Now, that’s a role model!

A role model for us all in these days where everyone wants to be a star and the center of attention.

It would have been easy for John, by our standards, to lavish in their praises and to exaggerate his own gifts.

It would have been easy for John to say… “why, thank you! Hey…you want to touch this designer made camel hair cloth?”

But John does what we and our leaders often don’t, and he humbles himself so to exalt another.

For in humility and deference he puts himself aside for a greater cause. A greater purpose. For a greater person and mission in Jesus Christ.

Indeed, a model and lesson for us all today…

“Now when all the people were baptized, and when Jesus also had been baptized and was praying, the heaven was opened…” – Luke 3:21

Did you catch that?

When Jesus ALSO had been baptized… as in, in the same water as the riff raff who were around him. Who had also come to be baptized that day.

So, even though Jesus was indeed greater than them and greater than John, Jesus still received John’s baptism… the same baptism as the crowds did, the same baptism that we still receive and celebrate in the sacrament here at Grace

For even though Heaven would open and God’s voice would declare that Jesus was God’s Son, the Savior, the exalted Son of Man, Jesus didn’t remove himself to get baptized in a river or pond by himself in isolation; for just as he wasn’t born in insolation, neither would he be baptized nor die in isolation, but rather, he did it in community with and for others. With and for us.

And that’s why we as Presbyterians don’t do private baptisms, my friends, but where and when possible, always in community. With the church surrounding.

…But who were these others precisely, these other people who were baptized on the same day and in the same water as Jesus?

Nobility perhaps? Men of honor and good reputation maybe? Nah, actually, the opposite.

Listen to these verses that come right before our first reading… about just who is in this crowd and what John calls them.

“John said to the crowds that came out to be baptized by him, ‘You brood of vipers! “Who warned you to flee from the wrath to come?”– Luke 3:7-8

“A Brood of Vipers!” Just verses before Jesus gets baptized, John calls these others who are around him, who were also there for baptism, a brood of vipers… A BROOD OF VIPERS!!!  and it’s with these brood of vipers that Jesus is also baptized.

How about that, huh!?

Once more hammering home the point that Jesus came to save even the least of us. All of us who have never deserved it.

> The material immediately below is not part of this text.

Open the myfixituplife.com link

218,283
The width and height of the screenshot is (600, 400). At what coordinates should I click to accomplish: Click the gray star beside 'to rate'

Now why exactly did John go into these guys so hard though? This brood of vipers? I mean, after all, it seems that on their own they had come into the wilderness with the desire to get baptized. Wasn’t that commendable? So, why chastise them? …let’s listen again:

Bear fruits worthy of repentance. Do not begin to say to yourselves, “We have Abraham as our ancestor” for I tell you, God is able from these stones to raise up children to Abraham.” – Luke 3:8

It seems then that these folks came for the wrong reasons built on the wrong assumptions. On the flimsy foundation of nepotism. “We have Abraham as an ancestor.” We deserve it. We are entitled to it. And John rebukes them for looking for a short cut. An easy way out of perdition and into redemption.   

For baptism wasn’t just a sprinkling for John, a quick fix to set things right. Rather, it was something someone did to change themself wholly. To change their ways. To seriously and authentically repent.

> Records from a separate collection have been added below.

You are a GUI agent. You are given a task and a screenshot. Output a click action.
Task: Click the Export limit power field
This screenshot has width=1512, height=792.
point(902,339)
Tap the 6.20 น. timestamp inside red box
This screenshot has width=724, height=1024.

A lesson we sometimes forget when we do our [admittedly] cheery baptisms here (as much as I love them, how we celebrate the sign and seal of God’s grace).

The cool thing though is that this brood of vipers doesn’t leave when John calls them that, nor when their intentions were openly critiqued and corrected. Instead, they ask, “What then should we do?”

And the crowds asked him, ‘What then should we do?’

And in reply John said to them, ‘Whoever has two coats must share with anyone who has none; and whoever has food must do likewise.’ Even tax-collectors came to be baptized, and they asked him, ‘Teacher, what should we do?’ He said to them, ‘Collect no more than the amount prescribed for you.’ Soldiers also asked him, ‘And we, what should we do?’ He said to them, ‘Do not extort money from anyone by threats or false accusation, and be satisfied with your wages.’  – Luke 3:10-14

Three distinct groups then – tax collectors, soldiers, and the Children of Abraham – all ask the same question. “What then should we do” and each, in return, are asked by John to make radical changes irrespective of their station.

“What should we do?”

And this, my friends, is the critical question for us as well, irrespective of our station, whether we are nobodies or have had praise upon praise lavished upon us!

John warns us that we shouldn’t be resting on our laurels. Nor our affiliation, religion, or the ancestors who might have raised us in the Christian faith.

Rather, each of us, brood of vipers as we are, should be asking the question, and asking it sincerely, “What should we do?”

What should we do if we are to inherit the Kingdom of God tomorrow? Or better yet, what must we do if we are to inhabit the Kingdom of God today?

And I think what we have to do is be open to change. Open to correction. Willing even to take criticism if it is going to get us off our butts and into action. Humbling ourselves and deferring our wants for a greater service and a greater purpose to God’s greater mission, in serving the greatest person who ever was born and human: Jesus the Christ.

And how does Jesus ask us to serve him? How does Jesus ask us to love him? What should we do, my friends?

Love and serve others.

Love and serve others!

Thomas Merton (monk, mystic, theologian… and one of Chip Rupert’s favorites) writes, “our job is to love others without stopping to inquire whether or not they are worthy.”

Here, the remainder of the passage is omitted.